__Task__:
Rewrite the data below with every "computer-use agent" changed to "screen assistant" and everything else left the same.

__Records for processing__:
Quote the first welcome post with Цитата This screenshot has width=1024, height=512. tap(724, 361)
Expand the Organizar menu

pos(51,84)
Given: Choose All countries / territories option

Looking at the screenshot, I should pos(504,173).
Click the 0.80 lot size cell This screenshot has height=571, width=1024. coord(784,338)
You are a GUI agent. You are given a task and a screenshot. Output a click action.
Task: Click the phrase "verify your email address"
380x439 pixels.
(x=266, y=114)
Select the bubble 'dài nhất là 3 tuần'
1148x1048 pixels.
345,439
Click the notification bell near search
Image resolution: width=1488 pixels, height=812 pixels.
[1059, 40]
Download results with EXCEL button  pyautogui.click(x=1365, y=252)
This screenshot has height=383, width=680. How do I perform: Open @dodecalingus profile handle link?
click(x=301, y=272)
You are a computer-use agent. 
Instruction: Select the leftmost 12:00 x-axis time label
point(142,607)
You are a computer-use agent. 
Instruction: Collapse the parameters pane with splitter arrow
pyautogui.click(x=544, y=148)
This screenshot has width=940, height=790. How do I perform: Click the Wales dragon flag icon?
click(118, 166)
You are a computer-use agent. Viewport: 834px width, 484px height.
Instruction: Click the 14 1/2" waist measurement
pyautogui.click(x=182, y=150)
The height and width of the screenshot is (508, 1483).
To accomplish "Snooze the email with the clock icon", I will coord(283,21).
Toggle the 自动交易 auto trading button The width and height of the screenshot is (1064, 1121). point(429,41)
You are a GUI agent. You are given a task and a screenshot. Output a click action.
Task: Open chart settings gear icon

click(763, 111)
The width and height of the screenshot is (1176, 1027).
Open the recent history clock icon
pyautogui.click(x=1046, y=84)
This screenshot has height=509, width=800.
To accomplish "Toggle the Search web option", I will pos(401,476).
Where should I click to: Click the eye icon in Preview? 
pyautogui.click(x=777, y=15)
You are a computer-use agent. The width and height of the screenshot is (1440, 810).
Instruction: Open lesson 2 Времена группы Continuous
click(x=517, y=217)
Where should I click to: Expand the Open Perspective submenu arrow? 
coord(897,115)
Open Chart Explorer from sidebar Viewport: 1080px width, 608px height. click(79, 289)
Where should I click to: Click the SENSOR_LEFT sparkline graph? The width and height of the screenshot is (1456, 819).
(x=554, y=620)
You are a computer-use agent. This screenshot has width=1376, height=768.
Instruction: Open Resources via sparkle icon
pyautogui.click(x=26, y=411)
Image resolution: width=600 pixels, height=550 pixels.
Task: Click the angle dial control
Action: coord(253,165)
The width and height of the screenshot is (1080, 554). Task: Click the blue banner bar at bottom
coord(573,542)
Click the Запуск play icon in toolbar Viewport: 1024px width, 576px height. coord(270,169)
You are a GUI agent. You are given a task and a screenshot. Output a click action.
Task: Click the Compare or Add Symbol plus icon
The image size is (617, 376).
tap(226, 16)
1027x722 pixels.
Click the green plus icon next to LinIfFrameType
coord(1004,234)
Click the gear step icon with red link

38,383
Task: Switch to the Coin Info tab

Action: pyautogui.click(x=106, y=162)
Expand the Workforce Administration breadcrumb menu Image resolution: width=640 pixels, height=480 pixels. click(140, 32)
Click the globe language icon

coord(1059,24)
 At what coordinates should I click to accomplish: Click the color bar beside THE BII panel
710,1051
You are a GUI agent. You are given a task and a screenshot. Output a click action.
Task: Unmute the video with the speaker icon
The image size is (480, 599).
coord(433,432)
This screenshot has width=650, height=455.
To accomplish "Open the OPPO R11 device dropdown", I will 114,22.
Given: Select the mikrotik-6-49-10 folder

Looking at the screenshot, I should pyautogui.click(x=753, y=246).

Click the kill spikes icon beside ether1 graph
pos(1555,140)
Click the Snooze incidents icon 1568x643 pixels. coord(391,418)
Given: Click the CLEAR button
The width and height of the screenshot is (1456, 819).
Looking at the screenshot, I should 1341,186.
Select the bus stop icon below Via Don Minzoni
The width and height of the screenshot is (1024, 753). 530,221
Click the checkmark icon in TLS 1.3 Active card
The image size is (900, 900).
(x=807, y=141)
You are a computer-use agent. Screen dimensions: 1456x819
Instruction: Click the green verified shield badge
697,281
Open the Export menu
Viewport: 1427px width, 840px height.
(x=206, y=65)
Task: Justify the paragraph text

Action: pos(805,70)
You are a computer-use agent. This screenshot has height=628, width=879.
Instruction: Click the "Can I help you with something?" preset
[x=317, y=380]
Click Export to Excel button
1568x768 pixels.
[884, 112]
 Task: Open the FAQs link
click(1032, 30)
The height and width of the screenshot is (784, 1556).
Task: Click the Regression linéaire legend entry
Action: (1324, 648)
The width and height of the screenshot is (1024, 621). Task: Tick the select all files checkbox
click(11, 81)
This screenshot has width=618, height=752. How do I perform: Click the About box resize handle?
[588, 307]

__Solution__:
Quote the first welcome post with Цитата This screenshot has width=1024, height=512. tap(724, 361)
Expand the Organizar menu

pos(51,84)
Given: Choose All countries / territories option

Looking at the screenshot, I should pos(504,173).
Click the 0.80 lot size cell This screenshot has height=571, width=1024. coord(784,338)
You are a GUI agent. You are given a task and a screenshot. Output a click action.
Task: Click the phrase "verify your email address"
380x439 pixels.
(x=266, y=114)
Select the bubble 'dài nhất là 3 tuần'
1148x1048 pixels.
345,439
Click the notification bell near search
Image resolution: width=1488 pixels, height=812 pixels.
[1059, 40]
Download results with EXCEL button  pyautogui.click(x=1365, y=252)
This screenshot has height=383, width=680. How do I perform: Open @dodecalingus profile handle link?
click(x=301, y=272)
You are a screen assistant. 
Instruction: Select the leftmost 12:00 x-axis time label
point(142,607)
You are a screen assistant. 
Instruction: Collapse the parameters pane with splitter arrow
pyautogui.click(x=544, y=148)
This screenshot has width=940, height=790. How do I perform: Click the Wales dragon flag icon?
click(118, 166)
You are a screen assistant. Viewport: 834px width, 484px height.
Instruction: Click the 14 1/2" waist measurement
pyautogui.click(x=182, y=150)
The height and width of the screenshot is (508, 1483).
To accomplish "Snooze the email with the clock icon", I will coord(283,21).
Toggle the 自动交易 auto trading button The width and height of the screenshot is (1064, 1121). point(429,41)
You are a GUI agent. You are given a task and a screenshot. Output a click action.
Task: Open chart settings gear icon

click(763, 111)
The width and height of the screenshot is (1176, 1027).
Open the recent history clock icon
pyautogui.click(x=1046, y=84)
This screenshot has height=509, width=800.
To accomplish "Toggle the Search web option", I will pos(401,476).
Where should I click to: Click the eye icon in Preview? 
pyautogui.click(x=777, y=15)
You are a screen assistant. The width and height of the screenshot is (1440, 810).
Instruction: Open lesson 2 Времена группы Continuous
click(x=517, y=217)
Where should I click to: Expand the Open Perspective submenu arrow? 
coord(897,115)
Open Chart Explorer from sidebar Viewport: 1080px width, 608px height. click(79, 289)
Where should I click to: Click the SENSOR_LEFT sparkline graph? The width and height of the screenshot is (1456, 819).
(x=554, y=620)
You are a screen assistant. This screenshot has width=1376, height=768.
Instruction: Open Resources via sparkle icon
pyautogui.click(x=26, y=411)
Image resolution: width=600 pixels, height=550 pixels.
Task: Click the angle dial control
Action: coord(253,165)
The width and height of the screenshot is (1080, 554). Task: Click the blue banner bar at bottom
coord(573,542)
Click the Запуск play icon in toolbar Viewport: 1024px width, 576px height. coord(270,169)
You are a GUI agent. You are given a task and a screenshot. Output a click action.
Task: Click the Compare or Add Symbol plus icon
The image size is (617, 376).
tap(226, 16)
1027x722 pixels.
Click the green plus icon next to LinIfFrameType
coord(1004,234)
Click the gear step icon with red link

38,383
Task: Switch to the Coin Info tab

Action: pyautogui.click(x=106, y=162)
Expand the Workforce Administration breadcrumb menu Image resolution: width=640 pixels, height=480 pixels. click(140, 32)
Click the globe language icon

coord(1059,24)
 At what coordinates should I click to accomplish: Click the color bar beside THE BII panel
710,1051
You are a GUI agent. You are given a task and a screenshot. Output a click action.
Task: Unmute the video with the speaker icon
The image size is (480, 599).
coord(433,432)
This screenshot has width=650, height=455.
To accomplish "Open the OPPO R11 device dropdown", I will 114,22.
Given: Select the mikrotik-6-49-10 folder

Looking at the screenshot, I should pyautogui.click(x=753, y=246).

Click the kill spikes icon beside ether1 graph
pos(1555,140)
Click the Snooze incidents icon 1568x643 pixels. coord(391,418)
Given: Click the CLEAR button
The width and height of the screenshot is (1456, 819).
Looking at the screenshot, I should 1341,186.
Select the bus stop icon below Via Don Minzoni
The width and height of the screenshot is (1024, 753). 530,221
Click the checkmark icon in TLS 1.3 Active card
The image size is (900, 900).
(x=807, y=141)
You are a screen assistant. Screen dimensions: 1456x819
Instruction: Click the green verified shield badge
697,281
Open the Export menu
Viewport: 1427px width, 840px height.
(x=206, y=65)
Task: Justify the paragraph text

Action: pos(805,70)
You are a screen assistant. This screenshot has height=628, width=879.
Instruction: Click the "Can I help you with something?" preset
[x=317, y=380]
Click Export to Excel button
1568x768 pixels.
[884, 112]
 Task: Open the FAQs link
click(1032, 30)
The height and width of the screenshot is (784, 1556).
Task: Click the Regression linéaire legend entry
Action: (1324, 648)
The width and height of the screenshot is (1024, 621). Task: Tick the select all files checkbox
click(11, 81)
This screenshot has width=618, height=752. How do I perform: Click the About box resize handle?
[588, 307]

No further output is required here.